I solemnly swear not to coin the term Starbök regarding this feud...


by George Murray

Allow me a moment to say that I am a fan of both Christian Bök and Carmine Starnino. I appreciate their poetic and critical contributions to Canadian letters for different reasons, and think of them as two of the most important and interesting poets working in Canada. However, following this "feud" from afar, I find myself inclined in this case to agree with Mr. Bök.

One can try to make an argument that the Oulipo School of poets' constraints and forms do not produce valuable literature, but it seems history has already precluded this. Value is assigned by History at the gates to the Present, and here we are in the present having a valuable discussion.

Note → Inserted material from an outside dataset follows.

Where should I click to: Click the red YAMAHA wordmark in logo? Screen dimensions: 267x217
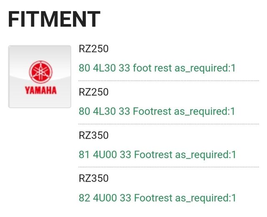pos(40,90)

At the very least, Oulipo (and other avant-garde movements) influenced subsequent generations of poets (including Bök's) by opening the possibility of formalized experiment as a positive point of entry to poetic production. Part of the fate (or continuing currency) of the avant-garde is its tendency to get copied and co-opted by the establishment. It is the ghetto gentrification of the literary world. So if we can agree that Oulipo itself is/was a viable form and worthy of discussion, then is it not the critic's duty to examine the work at hand (Eunoia) for what it accomplishes? Otherwise it begins to sound simply like a wish that Oulipo (or maybe Modernism from the other end) hadn't happened, which is totally non-productive. Besides the fact that neither could exist without the other, you create a situation wherein one critic futilely battles history, what has already happened and been established and will not be undone.

I think it is important to remember that Christian Bök may not only be an heir to the Oulipo movement but in fact it's greatest practitioner of all time. And while he may now try to deny and downplay his lyrical roots he is also, as I remember it, an inarguably fantastic poet in this genre. I would go so far as to predict his ability to master any form he tried his hand at. Why? Because he is a dedicated craftsman who works his ass off, like the best of the rest of us, but also because he has something most of the rest of us do not: a massive, ever-growing intellect that gives depth and heart to the rather common ability to turn a phrase. Using someone like Solway as a comparison to a work of such importance and magnitude as Eunoia is like comparing apples and oranges for the sake of selling apples.

While my personal taste runs toward the lyric over the formally experimental, my instinct as a critic is that Eunoia is one of the more important books of poetry to ever come out of Canada.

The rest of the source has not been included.